Rien sur la reconnaissance des diplômes étrangers

Enfin, un élément qui est complètement absent du document de consultation est la question de la reconnaissance des diplômes et des expertises acquis à l’étranger. Depuis plusieurs années, tous les gouvernements qui se sont succédé, qu’ils soient libéraux, péquistes ou caquistes, n’ont pas caché leur irritation devant les multiples obstacles professionnels et financiers érigés par les ordres professionnels devant les ressortissants étrangers qui souhaitent pratiquer leur profession au Québec.
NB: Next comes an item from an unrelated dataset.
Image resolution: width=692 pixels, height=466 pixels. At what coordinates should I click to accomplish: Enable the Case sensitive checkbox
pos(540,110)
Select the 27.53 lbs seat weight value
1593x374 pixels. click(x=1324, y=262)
Le bureau de Mme LeBel a précisé à La Presse Canadienne que «la notion de permis restrictif d’exercice fait partie de la feuille de route de l’Office des professions et sera étudiée en priorité dans notre chantier» et que ceci a été annoncé aux ordres professionnels en mai dernier. Il est donc étonnant que les ordres, qui sont responsables de ces permis restrictifs et de la reconnaissance des acquis à l’étranger, n’aient pas été consultés à ce sujet.

L’absence de toute question ouvrant la porte à une intégration plus souple de professionnels étrangers laisse ainsi croire que le gouvernement Legault n’a pas l’intention d’intervenir auprès des ordres professionnels dans ce processus et la réponse ci-dessus semble d’ailleurs indiquer que c’est l’Office qui prendra ce dossier en charge.
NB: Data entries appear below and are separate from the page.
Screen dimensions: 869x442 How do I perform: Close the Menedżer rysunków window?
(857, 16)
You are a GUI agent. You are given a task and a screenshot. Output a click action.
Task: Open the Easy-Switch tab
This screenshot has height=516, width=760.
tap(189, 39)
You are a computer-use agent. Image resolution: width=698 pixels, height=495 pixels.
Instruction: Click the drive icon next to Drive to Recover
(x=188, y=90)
Les questionnaires doivent être remis d’ici jeudi, le 5 octobre. Des consultations seront ensuite tenues en personne, en novembre prochain, et seront présidées par la député Simon Allaire, adjoint parlementaire de la ministre LeBel, Dominique Derome, présidente de l’Office des professions, et Danielle Boué, présidente du Conseil interprofessionnel du Québec. Le communiqué du 6 septembre ajoutait que «la population sera également sondée dans le cadre de la démarche».